Leur préjudice financier s’élève en conséquence à la somme de 20 360,80 €.
Les époux I ne démontrent pas, au vu de l’attestation de la Caisse d’Epargne faisant état du paiement des intérêts d’un montant de 1441,22 € pour la période du 1er novembre 2006 au 1er avril 2007 date à laquelle le prêt a été mis en amortissement, qu’il s’agit d’intérêts supplémentaires liés au retard d’exécution des travaux initiaux ne pouvant être réalisés qu’après exécution des travaux de maçonnerie.
Ce poste de préjudice sera écarté.
Les époux I qui ont acheté en novembre 2006 n’ont pu emménager que mi- juillet 2008, justifient avoir loué un studio moyennant un loyer mensuel de 250 € et déposer leru mobilier en garde-meubles moyennant une redevance de 301,39 par mois/
Ainsi ils ont subi pendant 21,5 mois un préjudice financier de l’ordre de 11 854,88 € soit 250 € + 301,39 € x 21,5.
Du fait des soucis et tracas divers consécutifs à la procédure qu’ils ont du engager à l’encontre de leurs vendeurs, les époux I ont subi un préjudice moral qui sera, au vu des éléments versés aux débats, réparé à hauteur de la somme de 2000 €.
En conséquence, Monsieur Z et Mme B seront condamnés à verser aux époux I la somme totale de 37 215,68 € (23 360,80 € + 11854,88 € + 2000 €) en indemnisation de leurs préjudices.
Le jugement déféré sera en conséquence réformé en toutes ses dispositions.

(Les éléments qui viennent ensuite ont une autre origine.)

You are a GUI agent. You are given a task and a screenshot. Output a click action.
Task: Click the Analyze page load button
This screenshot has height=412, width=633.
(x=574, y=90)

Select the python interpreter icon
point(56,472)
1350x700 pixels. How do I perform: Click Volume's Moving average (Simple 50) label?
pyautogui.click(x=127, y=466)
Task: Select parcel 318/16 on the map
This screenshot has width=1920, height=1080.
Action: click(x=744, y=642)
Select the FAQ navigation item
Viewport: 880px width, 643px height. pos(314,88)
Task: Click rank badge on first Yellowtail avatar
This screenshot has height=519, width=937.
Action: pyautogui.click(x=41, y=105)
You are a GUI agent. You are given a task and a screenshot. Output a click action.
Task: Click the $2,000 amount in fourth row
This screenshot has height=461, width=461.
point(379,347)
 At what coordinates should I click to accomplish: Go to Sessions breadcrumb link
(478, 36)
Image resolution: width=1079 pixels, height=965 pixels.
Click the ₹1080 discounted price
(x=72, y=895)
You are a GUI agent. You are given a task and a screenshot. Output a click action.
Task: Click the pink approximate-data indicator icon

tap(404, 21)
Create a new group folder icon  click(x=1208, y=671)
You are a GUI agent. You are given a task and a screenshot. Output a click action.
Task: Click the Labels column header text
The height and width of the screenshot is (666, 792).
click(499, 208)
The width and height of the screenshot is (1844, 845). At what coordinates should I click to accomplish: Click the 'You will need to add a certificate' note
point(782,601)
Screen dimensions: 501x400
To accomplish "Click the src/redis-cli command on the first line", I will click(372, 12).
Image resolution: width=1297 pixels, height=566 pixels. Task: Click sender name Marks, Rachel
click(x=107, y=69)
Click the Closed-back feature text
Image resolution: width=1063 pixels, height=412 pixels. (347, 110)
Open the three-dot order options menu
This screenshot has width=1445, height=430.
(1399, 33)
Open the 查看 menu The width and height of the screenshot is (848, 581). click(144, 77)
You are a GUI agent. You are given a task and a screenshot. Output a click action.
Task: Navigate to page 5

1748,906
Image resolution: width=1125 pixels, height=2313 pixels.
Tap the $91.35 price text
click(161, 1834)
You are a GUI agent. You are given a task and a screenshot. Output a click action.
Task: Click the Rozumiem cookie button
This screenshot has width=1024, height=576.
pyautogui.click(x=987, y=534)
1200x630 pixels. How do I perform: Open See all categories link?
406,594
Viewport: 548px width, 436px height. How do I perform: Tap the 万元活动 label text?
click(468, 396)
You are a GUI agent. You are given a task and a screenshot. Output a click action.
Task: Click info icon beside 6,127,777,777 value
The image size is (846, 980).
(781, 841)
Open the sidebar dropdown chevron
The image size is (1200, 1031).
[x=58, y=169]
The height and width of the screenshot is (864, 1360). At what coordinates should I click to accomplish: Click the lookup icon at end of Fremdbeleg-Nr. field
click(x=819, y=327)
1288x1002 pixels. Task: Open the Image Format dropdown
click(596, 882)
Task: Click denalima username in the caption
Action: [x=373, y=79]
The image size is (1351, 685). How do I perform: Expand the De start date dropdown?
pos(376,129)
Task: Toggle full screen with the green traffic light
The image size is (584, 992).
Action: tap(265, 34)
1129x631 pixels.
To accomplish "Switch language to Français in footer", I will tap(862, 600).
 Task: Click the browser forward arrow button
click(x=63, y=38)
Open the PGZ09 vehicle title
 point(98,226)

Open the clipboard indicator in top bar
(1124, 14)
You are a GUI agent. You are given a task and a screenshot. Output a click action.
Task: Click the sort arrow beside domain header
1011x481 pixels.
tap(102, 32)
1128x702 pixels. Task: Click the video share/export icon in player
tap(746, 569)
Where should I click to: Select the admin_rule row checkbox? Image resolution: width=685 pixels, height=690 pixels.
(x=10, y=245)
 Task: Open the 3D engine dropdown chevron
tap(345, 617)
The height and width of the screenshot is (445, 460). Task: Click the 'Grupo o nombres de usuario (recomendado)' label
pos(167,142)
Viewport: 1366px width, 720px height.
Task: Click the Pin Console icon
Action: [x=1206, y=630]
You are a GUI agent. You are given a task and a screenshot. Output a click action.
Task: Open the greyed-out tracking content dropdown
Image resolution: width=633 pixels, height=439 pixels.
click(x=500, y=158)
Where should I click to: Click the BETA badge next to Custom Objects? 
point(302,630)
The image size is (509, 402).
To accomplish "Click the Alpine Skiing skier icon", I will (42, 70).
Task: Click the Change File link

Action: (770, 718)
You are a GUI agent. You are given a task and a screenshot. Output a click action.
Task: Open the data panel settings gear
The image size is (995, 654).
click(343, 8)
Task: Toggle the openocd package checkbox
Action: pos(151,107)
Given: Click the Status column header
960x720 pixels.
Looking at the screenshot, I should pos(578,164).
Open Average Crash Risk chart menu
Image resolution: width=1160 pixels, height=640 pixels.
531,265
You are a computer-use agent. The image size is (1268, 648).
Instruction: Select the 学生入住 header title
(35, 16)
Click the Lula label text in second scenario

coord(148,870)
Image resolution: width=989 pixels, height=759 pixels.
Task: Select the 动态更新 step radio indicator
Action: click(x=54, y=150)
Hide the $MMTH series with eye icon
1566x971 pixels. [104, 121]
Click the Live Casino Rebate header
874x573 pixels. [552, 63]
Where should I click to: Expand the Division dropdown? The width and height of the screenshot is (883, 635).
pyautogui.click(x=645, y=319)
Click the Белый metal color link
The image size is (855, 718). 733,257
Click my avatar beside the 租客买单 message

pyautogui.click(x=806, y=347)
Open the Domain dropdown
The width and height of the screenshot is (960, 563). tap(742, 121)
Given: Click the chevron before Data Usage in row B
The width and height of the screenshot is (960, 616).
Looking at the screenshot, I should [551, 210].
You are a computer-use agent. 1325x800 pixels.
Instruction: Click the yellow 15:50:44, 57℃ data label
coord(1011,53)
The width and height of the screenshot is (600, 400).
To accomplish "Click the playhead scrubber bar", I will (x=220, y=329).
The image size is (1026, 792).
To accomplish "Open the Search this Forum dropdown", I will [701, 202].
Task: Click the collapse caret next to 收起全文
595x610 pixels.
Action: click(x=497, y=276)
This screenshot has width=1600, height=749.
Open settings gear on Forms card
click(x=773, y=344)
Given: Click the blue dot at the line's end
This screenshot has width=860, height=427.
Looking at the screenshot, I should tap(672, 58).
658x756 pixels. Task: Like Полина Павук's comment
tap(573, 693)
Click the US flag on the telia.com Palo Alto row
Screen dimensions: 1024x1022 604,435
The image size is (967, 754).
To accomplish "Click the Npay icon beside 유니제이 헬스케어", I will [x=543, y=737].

L’équité commande l’application de l’article 700 du code de procédure civile au bénéfice des époux I la somme de 3 000 € au titre des frais irrépétibles de première instance et d’appel.
PAR CES MOTIFS
Statuant publiquement, par arrêt contradictoire
Infirme le jugement déféré en toutes ses dispositions
Condamne solidairement Monsieur Z et Mme F à payer aux époux I les somme suivantes:
— 64 030,78 € au titre des travaux de remise en état
— 37 15,68 € à titre de dommages intérêts en réparation de leur préjudice financier et moral
— 3 000 € en application de l’article 700 du code de procédure civile
Déboute les époux I du surplus de leurs demandes
Condamne solidairement Monsieur Z et Mme B aux dépens de première instance et d’appel, recouvrés conformément à l’article 699 du code de procédure civile.